In occasione del ritorno degli studenti in aula, Legambiente lancia il report “Ecosistema Scuola” per chiedere più risorse utili a garantire istituti più sicuri.
Arrivederci ore e ore di dolce far niente, bentornate giornate tra libri, meglio se usati, e calcolatrici. Con la riapertura delle scuole, per gli studenti italiani l’estate diventa un lontano ricordo. Il suono della prima campanella, però, riaccende i riflettori sui ritardi cronici degli istituti pronti a ospitare giovani e giovanissimi per i prossimi nove mesi.
Secondo “Ecosistema Scuola.

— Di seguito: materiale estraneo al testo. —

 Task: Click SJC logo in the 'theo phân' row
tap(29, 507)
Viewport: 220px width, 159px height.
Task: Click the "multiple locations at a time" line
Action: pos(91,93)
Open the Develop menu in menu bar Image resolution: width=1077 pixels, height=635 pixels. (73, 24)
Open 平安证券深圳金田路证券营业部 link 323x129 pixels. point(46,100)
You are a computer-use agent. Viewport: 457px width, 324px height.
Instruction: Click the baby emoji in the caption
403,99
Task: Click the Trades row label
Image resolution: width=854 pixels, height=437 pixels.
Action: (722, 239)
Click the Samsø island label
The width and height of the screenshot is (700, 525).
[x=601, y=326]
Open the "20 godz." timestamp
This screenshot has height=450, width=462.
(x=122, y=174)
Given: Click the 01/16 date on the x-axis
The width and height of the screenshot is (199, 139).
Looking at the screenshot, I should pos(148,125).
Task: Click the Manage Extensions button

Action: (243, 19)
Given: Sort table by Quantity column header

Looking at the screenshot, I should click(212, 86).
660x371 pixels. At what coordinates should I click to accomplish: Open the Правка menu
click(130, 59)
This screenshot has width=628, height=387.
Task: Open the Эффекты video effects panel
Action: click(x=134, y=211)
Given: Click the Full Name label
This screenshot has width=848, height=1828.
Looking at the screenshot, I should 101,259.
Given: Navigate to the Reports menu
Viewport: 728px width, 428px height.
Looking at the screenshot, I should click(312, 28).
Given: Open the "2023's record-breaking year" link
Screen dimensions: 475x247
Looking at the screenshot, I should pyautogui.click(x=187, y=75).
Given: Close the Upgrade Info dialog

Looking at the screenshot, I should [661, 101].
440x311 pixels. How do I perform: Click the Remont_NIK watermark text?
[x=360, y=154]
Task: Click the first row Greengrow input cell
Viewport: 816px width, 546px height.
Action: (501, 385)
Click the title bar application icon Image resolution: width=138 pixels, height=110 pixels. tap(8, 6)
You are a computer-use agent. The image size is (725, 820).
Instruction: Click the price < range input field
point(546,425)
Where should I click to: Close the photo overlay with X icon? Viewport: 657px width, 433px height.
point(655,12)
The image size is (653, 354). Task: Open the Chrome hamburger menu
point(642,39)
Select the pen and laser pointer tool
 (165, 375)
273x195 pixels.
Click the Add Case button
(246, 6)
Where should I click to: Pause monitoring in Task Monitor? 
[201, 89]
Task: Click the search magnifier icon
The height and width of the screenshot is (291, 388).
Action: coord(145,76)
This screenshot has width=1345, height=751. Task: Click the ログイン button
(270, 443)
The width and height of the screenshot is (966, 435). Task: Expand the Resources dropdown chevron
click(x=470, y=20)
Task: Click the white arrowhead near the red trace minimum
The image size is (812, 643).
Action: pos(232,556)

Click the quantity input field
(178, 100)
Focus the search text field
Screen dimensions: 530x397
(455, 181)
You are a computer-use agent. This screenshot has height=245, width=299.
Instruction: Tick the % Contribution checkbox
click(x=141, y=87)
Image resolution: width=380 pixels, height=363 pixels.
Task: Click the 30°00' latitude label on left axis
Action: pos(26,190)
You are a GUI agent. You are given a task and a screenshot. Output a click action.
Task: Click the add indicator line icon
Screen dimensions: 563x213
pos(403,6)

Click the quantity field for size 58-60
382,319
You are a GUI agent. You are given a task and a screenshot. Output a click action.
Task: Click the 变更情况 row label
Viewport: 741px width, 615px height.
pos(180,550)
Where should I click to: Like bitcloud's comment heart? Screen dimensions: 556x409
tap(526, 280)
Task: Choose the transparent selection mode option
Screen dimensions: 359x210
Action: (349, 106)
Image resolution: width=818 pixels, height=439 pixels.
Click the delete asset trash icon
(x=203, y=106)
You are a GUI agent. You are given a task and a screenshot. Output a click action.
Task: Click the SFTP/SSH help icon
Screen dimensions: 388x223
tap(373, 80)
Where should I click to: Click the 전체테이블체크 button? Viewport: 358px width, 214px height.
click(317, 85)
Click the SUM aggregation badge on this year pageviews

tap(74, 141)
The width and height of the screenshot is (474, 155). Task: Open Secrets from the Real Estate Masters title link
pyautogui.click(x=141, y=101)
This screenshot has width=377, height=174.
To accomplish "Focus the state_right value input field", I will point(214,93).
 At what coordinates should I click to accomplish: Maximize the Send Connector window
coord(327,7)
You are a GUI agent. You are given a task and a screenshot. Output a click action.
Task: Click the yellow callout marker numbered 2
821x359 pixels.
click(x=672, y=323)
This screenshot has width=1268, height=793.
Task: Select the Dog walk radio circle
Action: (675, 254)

XXVI Rapporto sulla qualità degli edifici e dei servizi scolastici in Italia” di Legambiente basato sull’analisi di 7.188 strutture di competenza comunale, nel 2025 edilizia scolastica e servizi scolastici crescono non soltanto troppo lentamente ma anche a velocità diverse, con marcate differenze tra Nord, Centro e Sud della Penisola. Pochissimi, inoltre, i passi avanti fatti dal Piano nazionale di ripresa e resilienza (PNRR) negli ultimi cinque anni, nonostante lo stanziamento di 11,65 miliardi di euro per oltre 9.500 interventi: bene i lavori di manutenzione e riqualificazione, male i progetti su nuove scuole e asili nido.
Due i dati emblematici: nel 2025 quasi un edificio su tre (31,7%) necessita ancora di lavori urgenti, mentre, sempre nel 2025, sei programmi su dieci relativi ai moderni istituti sono tutt’oggi in fase di esecuzione.
Ed ecco perché la Responsabile Nazionale Scuola di Legambiente, Claudia Cappelletti, lancia un appello al Governo Meloni per chiedere interventi e risorse utili a garantire scuole italiane più sicure ed efficienti: “La vera sfida è costruire edifici sostenibili, inclusivi e aperti al territorio, affinché si possano offrire a tutti gli studenti le stesse opportunità“.